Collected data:
------------------------------------------------------------

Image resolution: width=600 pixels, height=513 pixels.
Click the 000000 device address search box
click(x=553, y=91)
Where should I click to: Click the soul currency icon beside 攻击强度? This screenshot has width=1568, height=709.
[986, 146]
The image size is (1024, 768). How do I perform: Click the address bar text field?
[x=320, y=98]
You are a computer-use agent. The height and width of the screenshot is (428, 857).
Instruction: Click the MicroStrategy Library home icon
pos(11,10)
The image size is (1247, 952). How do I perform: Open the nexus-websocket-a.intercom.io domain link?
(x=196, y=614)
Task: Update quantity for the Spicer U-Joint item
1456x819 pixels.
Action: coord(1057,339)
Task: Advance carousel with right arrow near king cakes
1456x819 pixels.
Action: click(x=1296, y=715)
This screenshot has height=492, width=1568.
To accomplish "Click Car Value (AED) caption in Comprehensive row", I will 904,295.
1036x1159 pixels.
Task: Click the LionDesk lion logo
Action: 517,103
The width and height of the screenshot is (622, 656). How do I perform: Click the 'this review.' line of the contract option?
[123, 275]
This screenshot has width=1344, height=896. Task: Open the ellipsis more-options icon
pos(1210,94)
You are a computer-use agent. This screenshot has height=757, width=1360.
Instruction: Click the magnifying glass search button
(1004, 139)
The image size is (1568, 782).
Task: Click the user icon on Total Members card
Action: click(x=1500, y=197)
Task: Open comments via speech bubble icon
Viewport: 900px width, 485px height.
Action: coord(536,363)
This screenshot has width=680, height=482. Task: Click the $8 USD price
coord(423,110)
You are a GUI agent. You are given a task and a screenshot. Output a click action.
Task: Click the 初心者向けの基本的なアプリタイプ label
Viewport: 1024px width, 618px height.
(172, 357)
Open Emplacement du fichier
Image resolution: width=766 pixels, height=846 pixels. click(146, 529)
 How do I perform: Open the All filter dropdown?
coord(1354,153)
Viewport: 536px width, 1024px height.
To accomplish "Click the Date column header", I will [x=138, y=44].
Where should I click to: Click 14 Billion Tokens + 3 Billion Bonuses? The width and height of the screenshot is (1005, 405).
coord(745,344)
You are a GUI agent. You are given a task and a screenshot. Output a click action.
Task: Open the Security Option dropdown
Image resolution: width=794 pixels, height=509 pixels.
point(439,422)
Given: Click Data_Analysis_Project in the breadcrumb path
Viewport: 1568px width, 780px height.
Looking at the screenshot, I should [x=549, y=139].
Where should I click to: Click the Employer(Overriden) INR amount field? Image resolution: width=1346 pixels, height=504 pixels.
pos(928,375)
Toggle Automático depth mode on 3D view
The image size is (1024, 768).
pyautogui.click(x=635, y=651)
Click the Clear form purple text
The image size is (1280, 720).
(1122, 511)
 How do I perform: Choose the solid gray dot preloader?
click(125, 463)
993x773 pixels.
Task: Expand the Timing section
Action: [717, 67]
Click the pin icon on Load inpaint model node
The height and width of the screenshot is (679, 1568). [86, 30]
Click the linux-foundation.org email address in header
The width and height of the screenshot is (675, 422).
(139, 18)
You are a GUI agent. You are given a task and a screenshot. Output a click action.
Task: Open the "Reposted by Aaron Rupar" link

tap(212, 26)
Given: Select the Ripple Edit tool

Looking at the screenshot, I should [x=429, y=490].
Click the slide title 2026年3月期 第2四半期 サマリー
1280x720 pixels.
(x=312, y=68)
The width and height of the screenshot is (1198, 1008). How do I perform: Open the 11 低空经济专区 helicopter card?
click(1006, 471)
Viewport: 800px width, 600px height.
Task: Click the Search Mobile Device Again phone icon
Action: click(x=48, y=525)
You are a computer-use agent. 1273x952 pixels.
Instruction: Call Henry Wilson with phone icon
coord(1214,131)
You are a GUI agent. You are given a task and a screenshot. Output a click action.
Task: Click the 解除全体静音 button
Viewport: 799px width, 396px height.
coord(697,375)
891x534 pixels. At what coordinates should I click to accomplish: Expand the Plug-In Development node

------------------------------------------------------------

:: Exercise description ::
Copy the whole listing above line by line, without changing a single character.

:: Solution for this problem ::
Image resolution: width=600 pixels, height=513 pixels.
Click the 000000 device address search box
click(x=553, y=91)
Where should I click to: Click the soul currency icon beside 攻击强度? This screenshot has width=1568, height=709.
[986, 146]
The image size is (1024, 768). How do I perform: Click the address bar text field?
[x=320, y=98]
You are a computer-use agent. The height and width of the screenshot is (428, 857).
Instruction: Click the MicroStrategy Library home icon
pos(11,10)
The image size is (1247, 952). How do I perform: Open the nexus-websocket-a.intercom.io domain link?
(x=196, y=614)
Task: Update quantity for the Spicer U-Joint item
1456x819 pixels.
Action: coord(1057,339)
Task: Advance carousel with right arrow near king cakes
1456x819 pixels.
Action: click(x=1296, y=715)
This screenshot has height=492, width=1568.
To accomplish "Click Car Value (AED) caption in Comprehensive row", I will 904,295.
1036x1159 pixels.
Task: Click the LionDesk lion logo
Action: 517,103
The width and height of the screenshot is (622, 656). How do I perform: Click the 'this review.' line of the contract option?
[123, 275]
This screenshot has width=1344, height=896. Task: Open the ellipsis more-options icon
pos(1210,94)
You are a computer-use agent. This screenshot has height=757, width=1360.
Instruction: Click the magnifying glass search button
(1004, 139)
The image size is (1568, 782).
Task: Click the user icon on Total Members card
Action: click(x=1500, y=197)
Task: Open comments via speech bubble icon
Viewport: 900px width, 485px height.
Action: coord(536,363)
This screenshot has width=680, height=482. Task: Click the $8 USD price
coord(423,110)
You are a GUI agent. You are given a task and a screenshot. Output a click action.
Task: Click the 初心者向けの基本的なアプリタイプ label
Viewport: 1024px width, 618px height.
(172, 357)
Open Emplacement du fichier
Image resolution: width=766 pixels, height=846 pixels. click(146, 529)
 How do I perform: Open the All filter dropdown?
coord(1354,153)
Viewport: 536px width, 1024px height.
To accomplish "Click the Date column header", I will [x=138, y=44].
Where should I click to: Click 14 Billion Tokens + 3 Billion Bonuses? The width and height of the screenshot is (1005, 405).
coord(745,344)
You are a GUI agent. You are given a task and a screenshot. Output a click action.
Task: Open the Security Option dropdown
Image resolution: width=794 pixels, height=509 pixels.
point(439,422)
Given: Click Data_Analysis_Project in the breadcrumb path
Viewport: 1568px width, 780px height.
Looking at the screenshot, I should [x=549, y=139].
Where should I click to: Click the Employer(Overriden) INR amount field? Image resolution: width=1346 pixels, height=504 pixels.
pos(928,375)
Toggle Automático depth mode on 3D view
The image size is (1024, 768).
pyautogui.click(x=635, y=651)
Click the Clear form purple text
The image size is (1280, 720).
(1122, 511)
 How do I perform: Choose the solid gray dot preloader?
click(125, 463)
993x773 pixels.
Task: Expand the Timing section
Action: [717, 67]
Click the pin icon on Load inpaint model node
The height and width of the screenshot is (679, 1568). [86, 30]
Click the linux-foundation.org email address in header
The width and height of the screenshot is (675, 422).
(139, 18)
You are a GUI agent. You are given a task and a screenshot. Output a click action.
Task: Open the "Reposted by Aaron Rupar" link

tap(212, 26)
Given: Select the Ripple Edit tool

Looking at the screenshot, I should [x=429, y=490].
Click the slide title 2026年3月期 第2四半期 サマリー
1280x720 pixels.
(x=312, y=68)
The width and height of the screenshot is (1198, 1008). How do I perform: Open the 11 低空经济专区 helicopter card?
click(1006, 471)
Viewport: 800px width, 600px height.
Task: Click the Search Mobile Device Again phone icon
Action: click(x=48, y=525)
You are a computer-use agent. 1273x952 pixels.
Instruction: Call Henry Wilson with phone icon
coord(1214,131)
You are a GUI agent. You are given a task and a screenshot. Output a click action.
Task: Click the 解除全体静音 button
Viewport: 799px width, 396px height.
coord(697,375)
891x534 pixels. At what coordinates should I click to accomplish: Expand the Plug-In Development node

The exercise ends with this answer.